A global consumer survey by Ingredion last year revealed that more than half of consumers find it important for products to have a short ingredient list, with 71% willing to pay more for brands people are willing to pay more for brands reformulating to cleaner labels and natural claims. Further research showed that nearly half (46%) would pay 20-30% more for such products.
The value of clean-label food is higher than ever. And it’s that mindset that Seed to Sturf aims to tap into with its whole-vegetable alt-seafood. The company’s snow crab is made from enoki mushrooms and smoked whitefish from celeriac root, with the aim to “celebrate vegetables for what they are”. It eschews high-moisture extrusion and shear cell tech – commonly used in alt-meat processing – and instead works with plants in their natural setting to create its whole-food plant-based products.
Championing vegetables for vegan ‘seafood with roots’
The brand has worked with food scientists to develop its products’ seafood flavours, and the vegetables are said to be cooked using retort technology, a process that uses heat and pressure to extend shelf life, during the canning process. The products only contain six or fewer ingredients – the vegetables are paired with sunflower oil, sea salt, seaweed (kombu and kelp) and natural flavourings, while the celeriac root whitefish also has lactic acid. It means the products are also gluten-free and allergen-friendly, which is a big win for a plant-based meat alternative.
The snow crab is described as tender, savoury and sweet, while the smoked whitefish is said to be smoky, flaky and packed with umami.

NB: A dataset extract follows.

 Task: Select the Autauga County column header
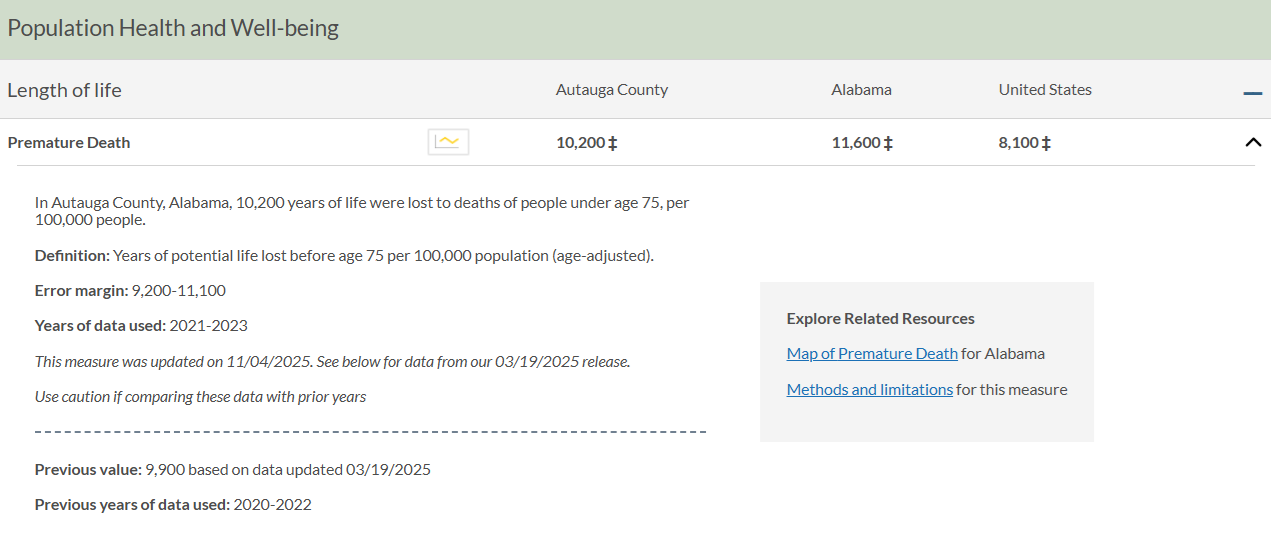[x=611, y=90]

The company says preserving and preparing whole vegetables “can offer intriguing new takes on the premium tinned seafood you’d find at top restaurants and high-end grocers”, while the inning aids a shelf-stable, low-energy storage option and recyclable packaging to boot.
“We found that these two vegetables really took on and enhanced that seafood experience that people might know well,” Seed to Surf co-founder Alexandra Bergquist told FoodNavigator. “Our mushroom crab is amazing in a crab dip, while the smoked whitefish is great on a bagel. [Consumers] should try these products in the best way possible. [It’s] setting them up for success.”
A rapidly evolving alt-seafood sector
Industry think tank the Good Food Institute reported a 40% year-on-year increase in pound sales for plant-based seafood in 2022. And as of 2021, there were over 120 companies in the alternative seafood space (which includes vegan, fermentation-based and cultivated seafood).
Seed to Surf is joined by a host of other brands making vegan alternatives to seafood, which is an industry rife with environmental and human rights issues. The growing demand for seafood has led to overfishing, which, in turn, means higher greenhouse gas emissions, while the heavy fuel use by ocean fishery vessels also contributes to the climate crisis. The 2021 documentary Seaspiracy details the endemic issues attached to this sector.
“The average consumer is becoming more aware of animal welfare and sustainability,” Maarten Garaets, alt-protein managing director of seafood giant Thai Union, told Green Queen in May. “And this is becoming a more important part of the selection criteria when they are buying food, but this is still a very small group.”
He added: “Alternative seafood is a new category, with limited awareness, whereas meat is more established. However, seafood is bound to catch up soon. Health is less of a concern for seafood, whereas sustainability will be more of a lever.”
Earlier this month, South Korean brand Unlimeat launched its plant-based tuna alternative, while startups like Konscious Foods and Hooked Foods have all received funding this year, and two European brands received a €1.5M grant to create 3D-printed mycoprotein to replace seafood.